INTERNATIONAL WORKSHOP ON OIL DEPLETION Uppsala, Sweden, May 23-25, 2002 Organised by Uppsala University and ASPO,the Association for the Study of Peak Oil |
Building Limited Fossil Energy Supplies into the World
Monetary System
by Richard Douthwaite. My paper will open by telling how the use of fossil energy started to change the way people lived when sea coal, collected on the beaches of Northumberland, began to be shipped to London to be burned to relieve a growing scarcity of fuelwood there caused by the expanding population.. That seemingly harmless step initiated a chain of events which led to increased populations around the world, industrialisation, urbanisation and a massive increase in the complexity of life as measured in terms of the number of different jobs people do or the range of artifacts they produced. The paper will then look at how the economic system which emerged as a result of this increased fossil energy use will have to be modified to cope with a steadily declining fossil fuel output whether this decline is a result of restrictions imposed to slow climate change or because of resource depletion. Historically, there has been a very close link between gross global product and fossil energy use and the current economic system needs to grow continually, consuming increasing amounts of energy, if it is not to collapse. This system will therefore find it very difficult to cope with lower levels of fossil fuel use unless renewable energy sources can not only make up for the decline in fossil fuel production but can also provide the additional energy an expanding economy requires. I will review several studies which suggest that renewables will be inadequate for this task. The paper will argue that the reason the global economy
has to expand each year is primarily due to its debt-based money system.

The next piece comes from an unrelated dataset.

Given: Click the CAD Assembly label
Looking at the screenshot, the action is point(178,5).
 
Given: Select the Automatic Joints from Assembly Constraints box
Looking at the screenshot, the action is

If the economy does not expand, less borrowing is undertaken, the overall
amount of debt falls and the money supply shrinks, causing economic activity
to fall and setting off a positive feedback loop which pushes the economy
deeper and deeper into depression. I will suggest that a non-debt-based
international money system based on carbon dioxide emissions rights would
be the best way of ensuring that the global economy keeps within resource
and environmental constraints, while allowing individual countries and
districts to continue to develop their local economies to the extent that
they are able to do so using renewable sources of power. The paper will
explain how such a system, by limiting world fossil energy demand, would
prevent the oil and gas-producing countries from reaping massive profits
from the growing scarcity. Instead, the financial proceeds of the competition
in international markets to secure the dwindling supplies would be redistributed
on an equitable basis throughout the world.